De falsa idolatria, a paganismo bárbaro, missionários, viajantes, comerciantes e colonos, exprimiram as mais profundas e nefastas afirmações sobre as religiões na África subsaariana. From false idolatry, to barbaric paganism, missionaries, travelers, traders, and colonists have expressed the most profound and damaging claims about religions in sub-Saharan Africa. Curioso facto foi a associação entre formas de culto africanas e católicas empreendida pelos missionários anglicanos. Curious fact was the association between African and Catholic forms of worship undertaken by Anglican missionaries. O reverendo Townsend, escrevia, em 1849, que "Os orixás são suas imagens e crucifixos. Não pode haver muita diferença entre papismo e paganismo", condenando, desta forma, a dimensão ritual da religião. There can't be much difference between papism and paganism," thus condemning the ritual dimension of religion.

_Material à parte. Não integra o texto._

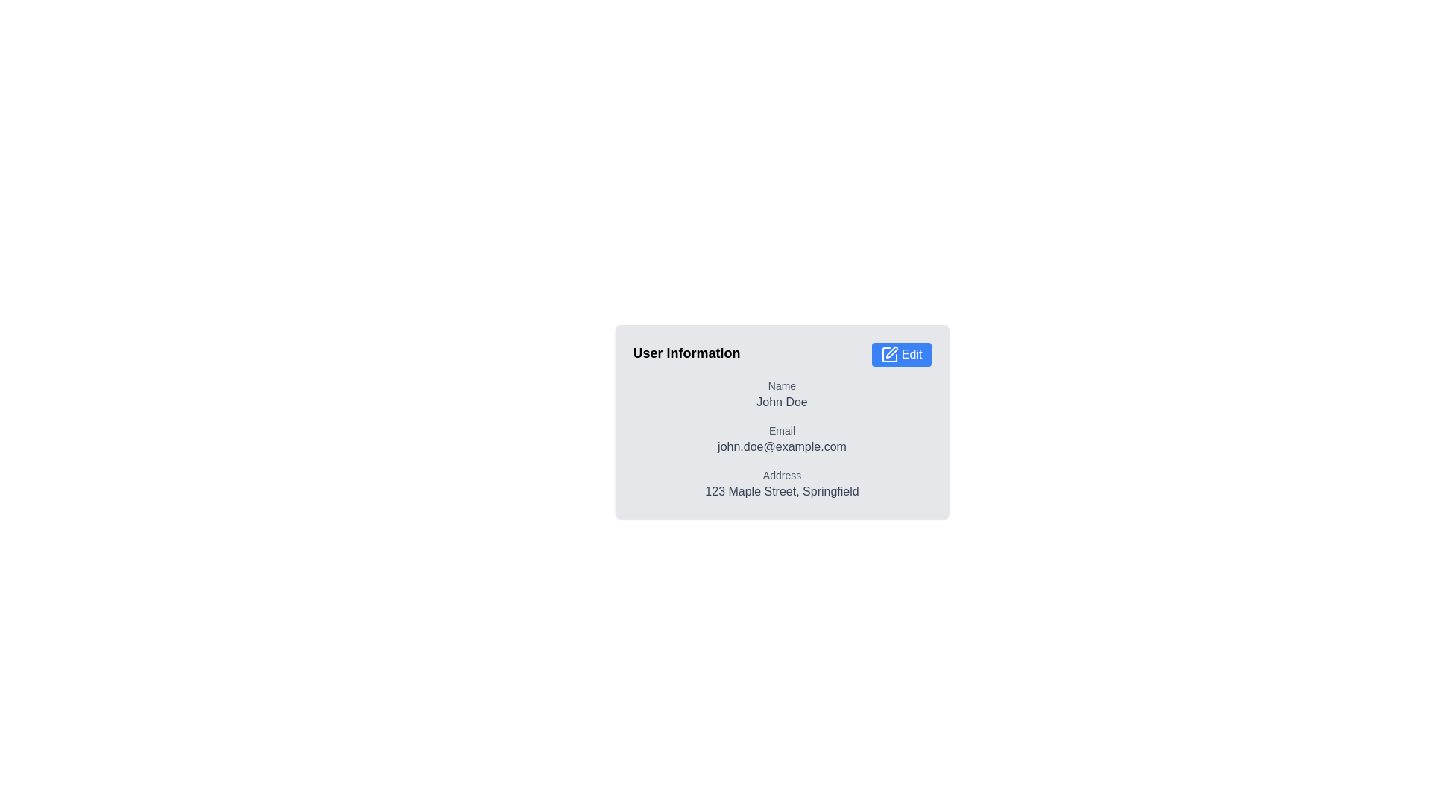 This screenshot has height=805, width=1431. I want to click on the structured text block displaying the user's details, which includes their name, email address, and physical address, located under the 'User Information' section, so click(781, 439).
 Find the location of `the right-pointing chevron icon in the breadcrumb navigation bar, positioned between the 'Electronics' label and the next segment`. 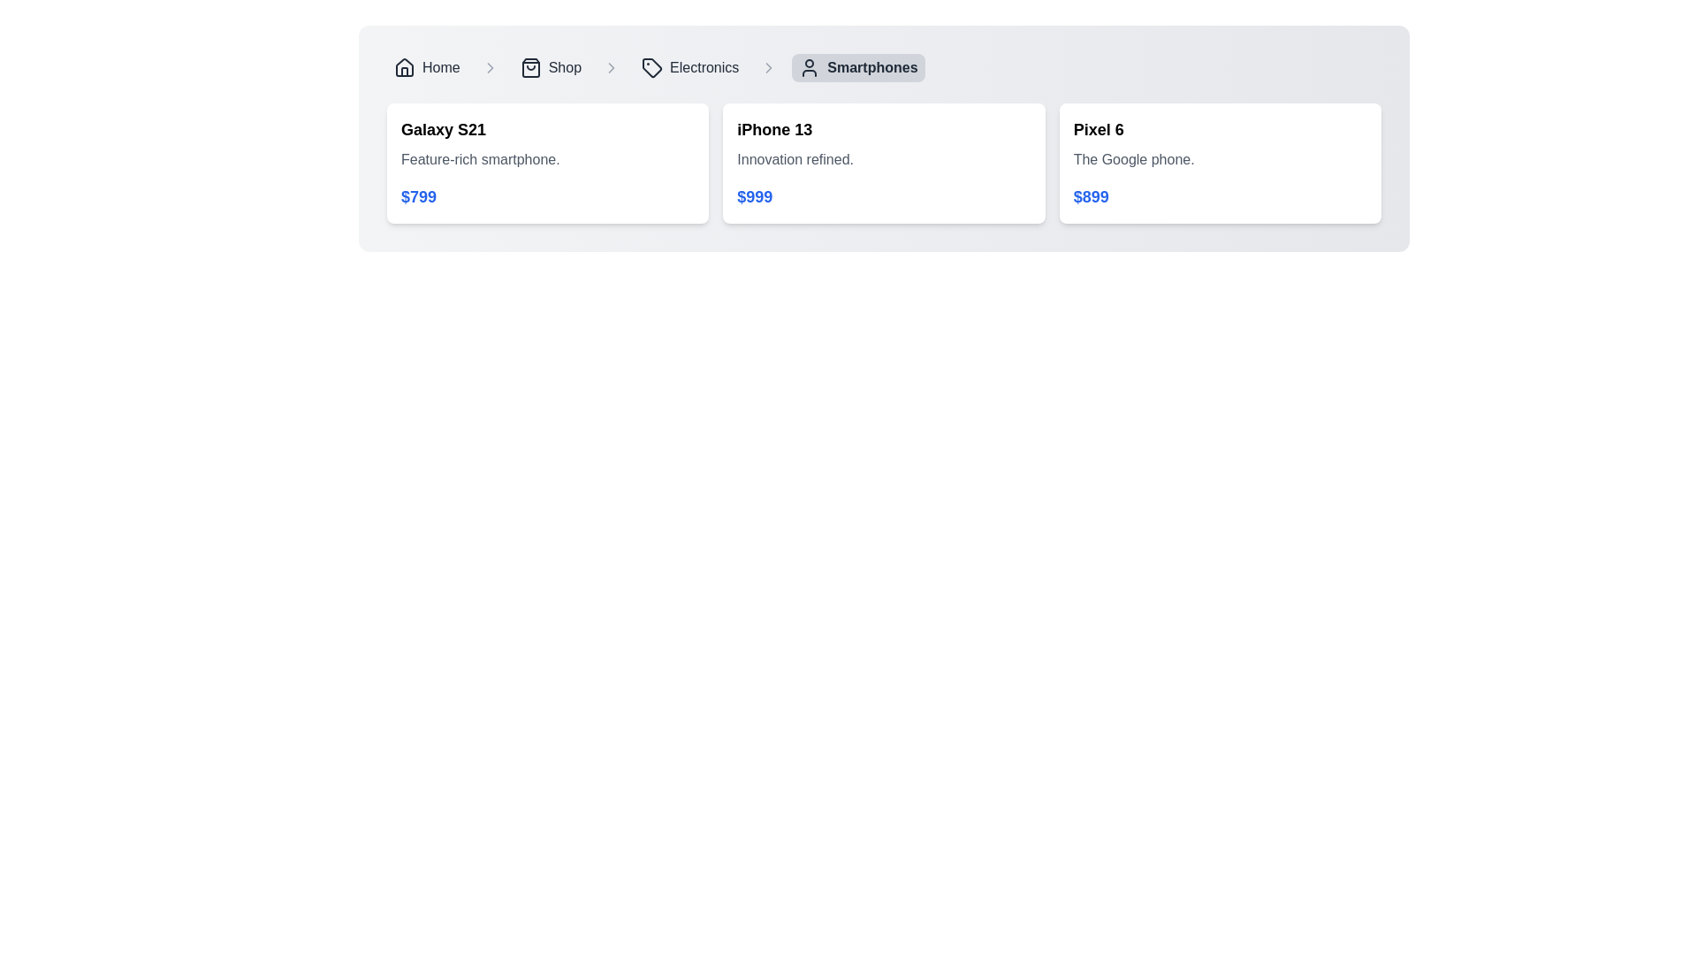

the right-pointing chevron icon in the breadcrumb navigation bar, positioned between the 'Electronics' label and the next segment is located at coordinates (611, 67).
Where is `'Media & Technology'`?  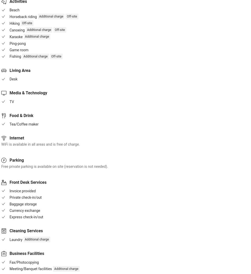 'Media & Technology' is located at coordinates (28, 93).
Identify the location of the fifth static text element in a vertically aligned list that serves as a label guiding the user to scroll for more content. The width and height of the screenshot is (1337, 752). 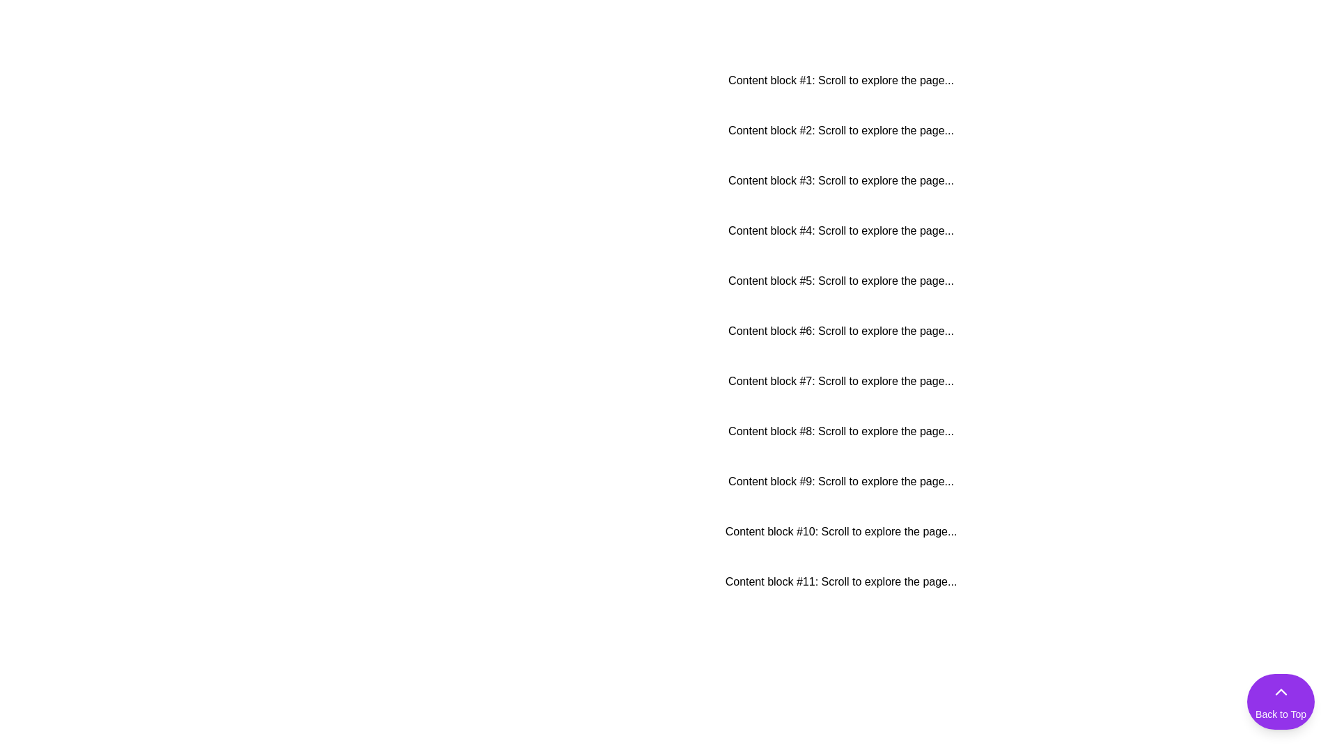
(840, 281).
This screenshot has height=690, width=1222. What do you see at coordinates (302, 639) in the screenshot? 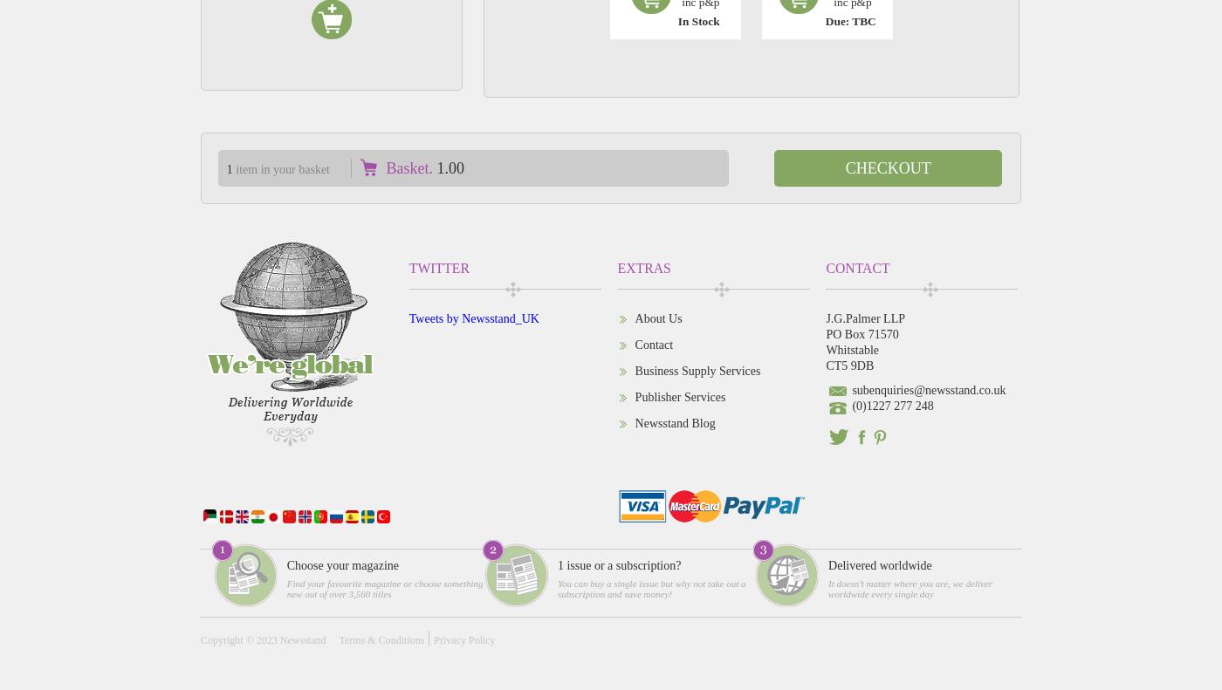
I see `'Newsstand'` at bounding box center [302, 639].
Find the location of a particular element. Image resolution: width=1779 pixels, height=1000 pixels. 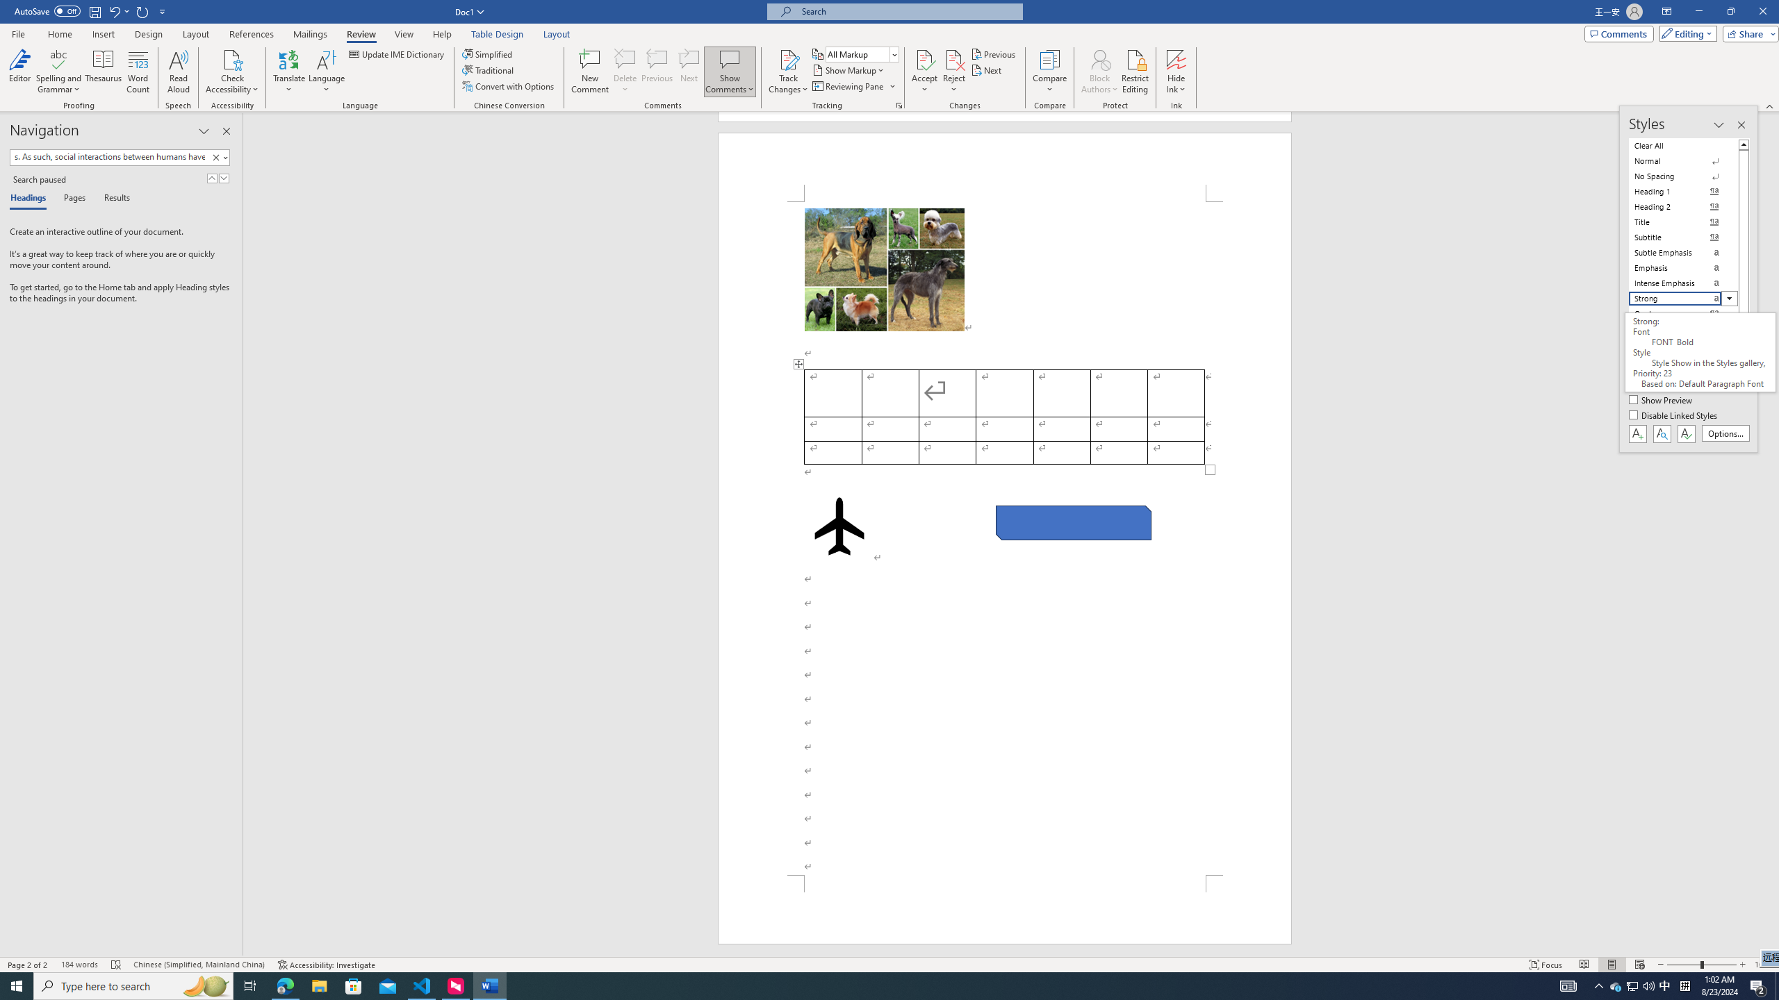

'Undo Style' is located at coordinates (118, 10).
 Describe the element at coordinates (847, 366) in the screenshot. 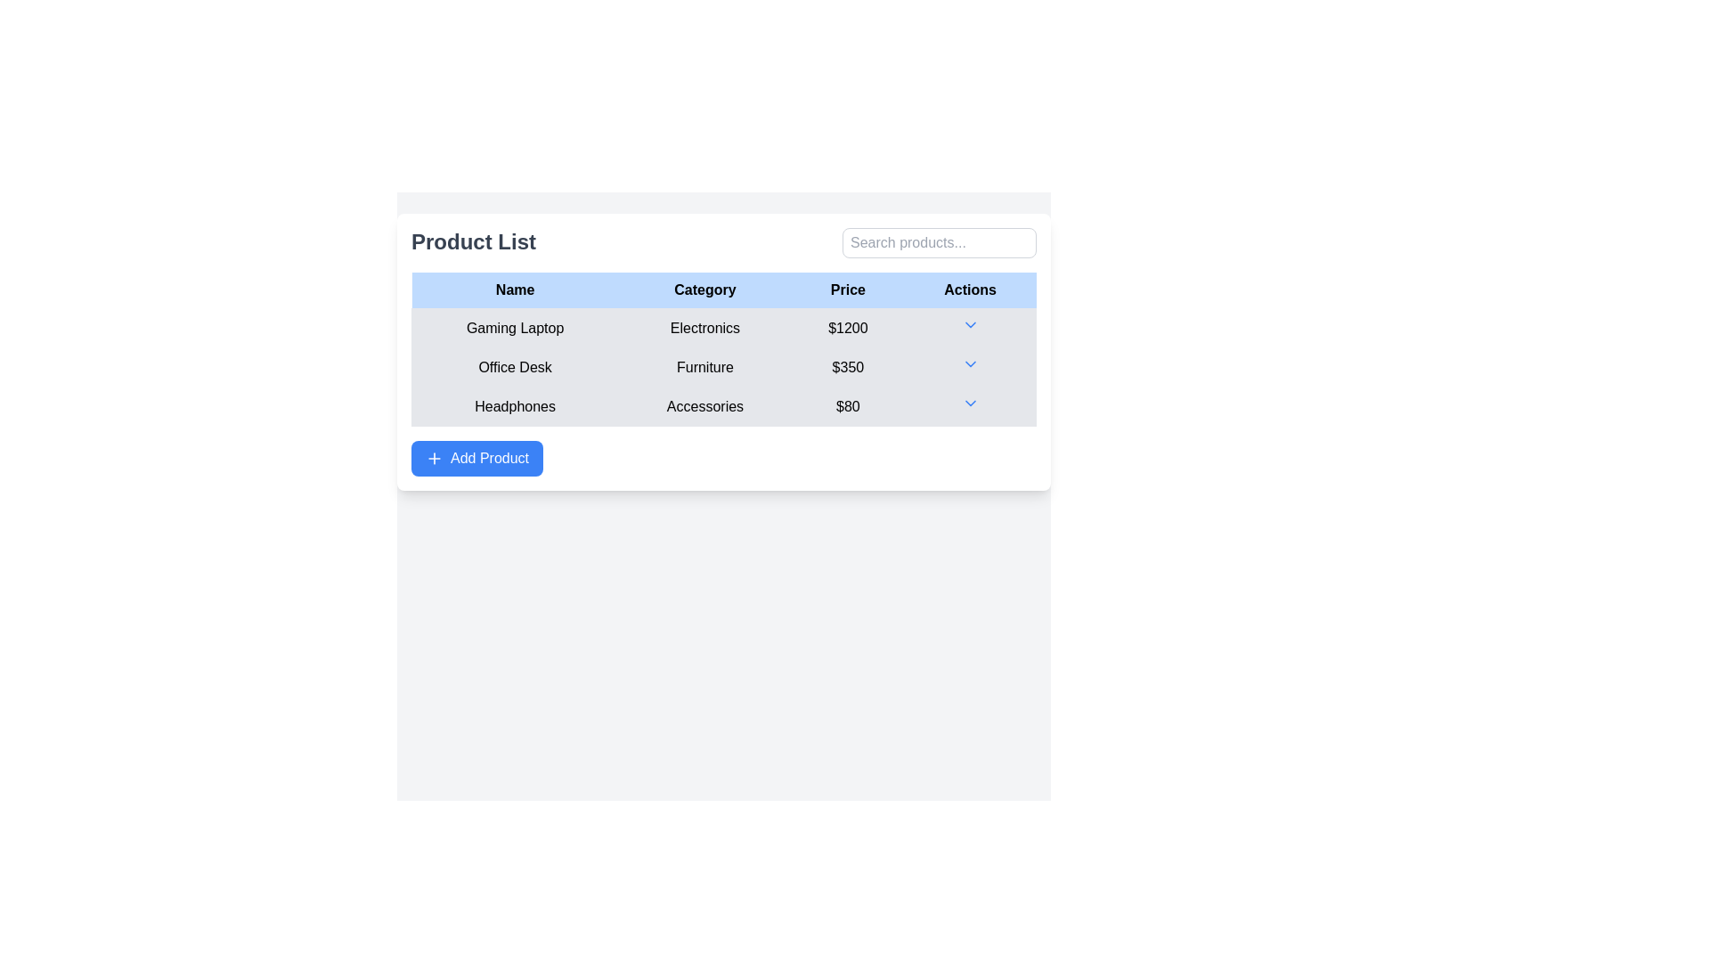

Entre a demonização e a exotização, as religiões africanas foram, e permanecem sendo, olhadas como suspeição, mal interpretadas a partir de olhares ocidentais, que postulam as fronteiras da noção de religião nas margens do cristianismo, e em Portugal do catolicismo. Curiosamente, tanto o catolicismo popular quanto as religiões africanas respondem aos mesmos estímulos, apresentando muito mais semelhanças do que à primeira vista se pode conceber. Os caminhos da dádiva, teorizados por Marcel Mauss, estão em ambos os universos religiosos, porque a troca entre o pedido e o dom é ritualizada, seja no ofertório seja na prece. The ways of the gift, theorized by Marcel Mauss, are in both religious universes, because the exchange between the request and the gift is ritualized, either in the offertory or in the prayer.